Return, character for character, the lines of the listing below from the line containing "Locate an element on the screen. This" through the final line of the listing, both included.
EXCERPTED DATA START
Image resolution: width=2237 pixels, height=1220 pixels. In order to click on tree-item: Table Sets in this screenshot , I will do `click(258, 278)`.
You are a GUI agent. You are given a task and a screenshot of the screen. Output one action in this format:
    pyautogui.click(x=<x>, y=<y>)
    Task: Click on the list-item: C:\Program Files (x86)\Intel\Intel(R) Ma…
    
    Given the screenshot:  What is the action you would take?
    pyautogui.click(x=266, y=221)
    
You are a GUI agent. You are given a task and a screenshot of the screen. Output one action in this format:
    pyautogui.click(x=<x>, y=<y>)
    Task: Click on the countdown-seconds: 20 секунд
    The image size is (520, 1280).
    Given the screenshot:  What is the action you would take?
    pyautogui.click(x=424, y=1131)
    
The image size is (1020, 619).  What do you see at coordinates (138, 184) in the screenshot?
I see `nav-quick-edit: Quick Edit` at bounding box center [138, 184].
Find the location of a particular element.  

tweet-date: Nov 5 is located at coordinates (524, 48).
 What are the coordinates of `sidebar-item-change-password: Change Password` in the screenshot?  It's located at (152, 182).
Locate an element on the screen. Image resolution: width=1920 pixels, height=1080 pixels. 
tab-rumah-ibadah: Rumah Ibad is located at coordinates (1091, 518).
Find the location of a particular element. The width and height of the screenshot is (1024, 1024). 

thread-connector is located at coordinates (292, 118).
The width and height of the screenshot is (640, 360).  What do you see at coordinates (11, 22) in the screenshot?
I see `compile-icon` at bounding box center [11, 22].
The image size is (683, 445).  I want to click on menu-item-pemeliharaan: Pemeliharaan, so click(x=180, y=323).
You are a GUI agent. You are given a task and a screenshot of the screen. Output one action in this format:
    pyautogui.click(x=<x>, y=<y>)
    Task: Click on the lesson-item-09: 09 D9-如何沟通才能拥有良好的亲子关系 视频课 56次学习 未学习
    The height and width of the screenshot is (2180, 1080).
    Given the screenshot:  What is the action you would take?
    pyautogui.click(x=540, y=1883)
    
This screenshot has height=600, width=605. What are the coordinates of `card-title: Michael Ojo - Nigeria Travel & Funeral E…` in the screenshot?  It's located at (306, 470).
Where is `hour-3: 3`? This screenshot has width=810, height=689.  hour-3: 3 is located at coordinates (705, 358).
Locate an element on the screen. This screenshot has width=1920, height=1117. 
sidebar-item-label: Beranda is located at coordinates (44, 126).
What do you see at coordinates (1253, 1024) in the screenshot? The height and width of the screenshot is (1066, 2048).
EXCERPTED DATA END
→ **EXERCISE OUTPUT**
Locate an element on the screen. This screenshot has width=1920, height=1117. 
sidebar-item-label: Beranda is located at coordinates (44, 126).
What do you see at coordinates (1253, 1024) in the screenshot? The height and width of the screenshot is (1066, 2048).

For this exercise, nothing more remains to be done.